SELECTED EXTRACT:
_ _ _ _ _ _ _

Climate change, unpredictable cold waves and possible brakes on plant migration
Article first published online: 24 MAY 2010
© 2010 Blackwell Publishing Ltd
Global Ecology and Biogeography
Volume 19, Issue 5, pages 642–648, September 2010
How to Cite
Jalili, A., Jamzad, Z., Thompson, K., Araghi, M. K., Ashrafi, S., Hasaninejad, M., Panahi, P., Hooshang, N., Azadi, R., Tavakol, M. S., Palizdar, M., Rahmanpour, A., Farghadan, F., Mirhossaini, S. G. and Parvaneh, K. (2010), Climate change, unpredictable cold waves and possible brakes on plant migration. Global Ecology and Biogeography, 19: 642–648. doi: 10.1111/j.1466-8238.2010.00553.x
- Issue published online: 4 AUG 2010
- Article first published online: 24 MAY 2010
- Climate change;
- plant diversity;
- unpredictable cold waves
Aim Increases in annual mean temperature in the course of current climate change are expected to facilitate mass species migration towards higher altitudes and latitudes. However, this migration may be slowed, or even temporarily reversed, by infrequent and unpredictable episodes of low winter temperatures. Iran experienced a severe cold wave in January and February 2008, giving an opportunity to observe the effects on a large number of woody plant species, many growing further north than their natural ranges.
Location The study was carried out in the National Botanical Garden of Iran (35°44′20.06″ N; 51°10′25.66″ E).
Method To estimate the damage caused to each individual woody plant in the garden, we adopted the following protocol; at the start of the growing season, at the end of March and beginning of April 2008, all woody species were inspected for damage. In the case of evergreens this took the form of obvious damage to foliage, usually manifested as severe browning. In the case of deciduous species, damage was recognized by the failure of all or part of the plant to produce new leaves; all affected individual plants were labelled. In July all labelled plants were rechecked and, based on whole or partial above-ground die-back, a final list of damaged individuals was produced.
Results As expected, the majority of native and exotic species introduced from cold temperate habitats showed no freezing injuries. Many woody species in the garden were damaged or killed, despite their previous survival and growth, in many cases for up to 40 years. The majority of taxa (101 out of a total of 145) that suffered freezing-induced damage were evergreens.
Main conclusions The results indicate that despite an increase in mean annual temperature, unpredictable lethal cold waves may retard the expansion of plants towards higher altitudes and latitudes. Broadleaved evergreen species from warm climates were particularly badly affected, with many species suffering high rates of mortality.

_ _ _ _ _ _ _

PROMPT A:
In the abstract on cold waves and plant migration, how many of the taxa that suffered freezing-induced damage were evergreens?
PROMPT B:
List the headings that begin each section of the abstract on cold waves and plant migration.

_ _ _ _ _ _ _

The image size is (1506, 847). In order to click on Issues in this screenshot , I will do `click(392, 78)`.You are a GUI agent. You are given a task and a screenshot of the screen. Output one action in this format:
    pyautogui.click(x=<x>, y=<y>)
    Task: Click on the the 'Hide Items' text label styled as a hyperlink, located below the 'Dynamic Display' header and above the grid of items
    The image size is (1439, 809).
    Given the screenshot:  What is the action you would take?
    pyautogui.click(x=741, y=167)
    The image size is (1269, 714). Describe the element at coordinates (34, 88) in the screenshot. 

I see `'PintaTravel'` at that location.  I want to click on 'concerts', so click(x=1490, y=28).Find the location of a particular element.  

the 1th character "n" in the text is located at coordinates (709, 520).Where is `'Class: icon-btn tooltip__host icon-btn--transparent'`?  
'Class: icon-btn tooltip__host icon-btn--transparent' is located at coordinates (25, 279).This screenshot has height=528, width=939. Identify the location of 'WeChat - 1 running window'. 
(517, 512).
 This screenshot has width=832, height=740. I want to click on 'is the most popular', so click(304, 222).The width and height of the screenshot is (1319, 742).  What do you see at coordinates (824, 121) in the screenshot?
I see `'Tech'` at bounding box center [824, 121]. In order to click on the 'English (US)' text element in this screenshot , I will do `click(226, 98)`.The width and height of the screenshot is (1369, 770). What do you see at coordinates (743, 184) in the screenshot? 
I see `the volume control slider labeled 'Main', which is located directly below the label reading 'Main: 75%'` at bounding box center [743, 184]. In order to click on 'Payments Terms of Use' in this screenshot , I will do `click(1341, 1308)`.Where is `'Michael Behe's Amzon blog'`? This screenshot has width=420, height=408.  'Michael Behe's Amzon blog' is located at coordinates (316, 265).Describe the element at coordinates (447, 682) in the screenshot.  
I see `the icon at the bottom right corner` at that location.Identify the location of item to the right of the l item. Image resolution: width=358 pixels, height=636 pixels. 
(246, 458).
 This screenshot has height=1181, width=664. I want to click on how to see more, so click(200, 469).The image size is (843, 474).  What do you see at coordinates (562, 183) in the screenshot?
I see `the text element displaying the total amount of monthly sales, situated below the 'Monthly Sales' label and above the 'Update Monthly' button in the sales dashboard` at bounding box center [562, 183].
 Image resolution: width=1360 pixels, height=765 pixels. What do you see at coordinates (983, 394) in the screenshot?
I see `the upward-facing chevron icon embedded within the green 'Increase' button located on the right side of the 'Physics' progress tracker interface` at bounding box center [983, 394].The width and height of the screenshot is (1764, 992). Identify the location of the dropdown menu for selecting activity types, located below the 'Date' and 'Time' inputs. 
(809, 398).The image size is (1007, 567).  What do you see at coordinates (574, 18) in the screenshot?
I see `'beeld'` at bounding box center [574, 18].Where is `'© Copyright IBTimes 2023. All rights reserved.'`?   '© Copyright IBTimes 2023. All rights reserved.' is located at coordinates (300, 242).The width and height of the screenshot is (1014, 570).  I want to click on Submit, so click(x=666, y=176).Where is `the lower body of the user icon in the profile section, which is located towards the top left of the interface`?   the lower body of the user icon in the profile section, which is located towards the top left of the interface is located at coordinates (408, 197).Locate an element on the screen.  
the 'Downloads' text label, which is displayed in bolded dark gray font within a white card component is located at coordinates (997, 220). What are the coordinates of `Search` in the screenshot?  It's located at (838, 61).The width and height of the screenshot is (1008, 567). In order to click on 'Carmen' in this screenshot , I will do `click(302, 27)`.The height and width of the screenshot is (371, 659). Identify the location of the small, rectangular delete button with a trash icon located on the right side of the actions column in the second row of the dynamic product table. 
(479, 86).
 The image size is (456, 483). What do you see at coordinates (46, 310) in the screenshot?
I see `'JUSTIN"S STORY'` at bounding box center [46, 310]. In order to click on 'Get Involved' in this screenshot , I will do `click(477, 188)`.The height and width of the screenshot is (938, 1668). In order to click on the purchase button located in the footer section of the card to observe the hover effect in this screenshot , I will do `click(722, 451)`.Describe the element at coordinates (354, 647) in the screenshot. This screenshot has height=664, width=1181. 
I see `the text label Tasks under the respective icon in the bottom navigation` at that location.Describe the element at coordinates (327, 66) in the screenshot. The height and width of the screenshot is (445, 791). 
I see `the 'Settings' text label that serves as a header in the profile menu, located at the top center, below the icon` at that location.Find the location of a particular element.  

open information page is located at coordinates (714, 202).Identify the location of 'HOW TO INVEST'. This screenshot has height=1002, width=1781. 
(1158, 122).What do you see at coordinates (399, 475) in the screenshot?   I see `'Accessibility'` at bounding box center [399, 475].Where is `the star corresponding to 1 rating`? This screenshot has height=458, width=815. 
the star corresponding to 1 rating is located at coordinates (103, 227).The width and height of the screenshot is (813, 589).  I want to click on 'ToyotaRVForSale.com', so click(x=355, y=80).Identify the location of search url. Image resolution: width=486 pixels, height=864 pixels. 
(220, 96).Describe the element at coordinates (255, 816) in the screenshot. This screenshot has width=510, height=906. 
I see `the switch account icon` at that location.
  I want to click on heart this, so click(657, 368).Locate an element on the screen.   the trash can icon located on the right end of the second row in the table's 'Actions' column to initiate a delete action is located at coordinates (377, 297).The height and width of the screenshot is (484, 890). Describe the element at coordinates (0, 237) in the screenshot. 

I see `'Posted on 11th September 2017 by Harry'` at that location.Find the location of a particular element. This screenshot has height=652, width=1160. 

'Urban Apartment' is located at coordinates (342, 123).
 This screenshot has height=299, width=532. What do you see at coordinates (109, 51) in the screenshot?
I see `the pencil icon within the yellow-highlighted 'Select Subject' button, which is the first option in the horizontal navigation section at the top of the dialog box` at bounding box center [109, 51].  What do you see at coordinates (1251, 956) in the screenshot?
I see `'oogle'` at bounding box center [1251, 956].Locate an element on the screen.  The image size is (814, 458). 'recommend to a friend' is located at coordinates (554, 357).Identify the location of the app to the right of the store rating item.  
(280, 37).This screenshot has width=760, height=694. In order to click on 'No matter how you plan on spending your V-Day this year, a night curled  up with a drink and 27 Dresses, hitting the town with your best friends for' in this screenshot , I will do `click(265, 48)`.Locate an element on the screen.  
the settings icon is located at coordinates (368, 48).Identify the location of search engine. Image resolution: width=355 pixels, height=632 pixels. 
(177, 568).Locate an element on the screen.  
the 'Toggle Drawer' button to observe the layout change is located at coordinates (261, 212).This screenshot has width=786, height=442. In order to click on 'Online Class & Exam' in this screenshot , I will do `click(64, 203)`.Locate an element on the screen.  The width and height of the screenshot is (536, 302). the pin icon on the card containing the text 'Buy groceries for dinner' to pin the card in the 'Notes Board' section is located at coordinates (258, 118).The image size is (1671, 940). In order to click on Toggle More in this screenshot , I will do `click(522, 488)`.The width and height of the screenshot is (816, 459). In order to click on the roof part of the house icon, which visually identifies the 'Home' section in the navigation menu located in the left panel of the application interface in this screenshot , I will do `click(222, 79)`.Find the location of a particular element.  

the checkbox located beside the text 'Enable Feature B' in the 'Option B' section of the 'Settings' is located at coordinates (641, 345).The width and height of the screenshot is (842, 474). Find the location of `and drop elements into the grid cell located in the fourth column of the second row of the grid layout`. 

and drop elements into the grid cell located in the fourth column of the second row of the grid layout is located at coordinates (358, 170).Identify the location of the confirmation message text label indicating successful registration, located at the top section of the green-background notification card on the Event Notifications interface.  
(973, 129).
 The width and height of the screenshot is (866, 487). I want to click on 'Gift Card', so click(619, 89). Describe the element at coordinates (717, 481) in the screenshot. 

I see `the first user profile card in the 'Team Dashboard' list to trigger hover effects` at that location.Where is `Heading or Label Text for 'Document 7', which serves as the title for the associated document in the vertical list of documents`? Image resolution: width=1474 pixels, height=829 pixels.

_ _ _ _ _ _ _

RESULT A:
101 out of a total of 145.

RESULT B:
Aim, Location, Method, Results, Main conclusions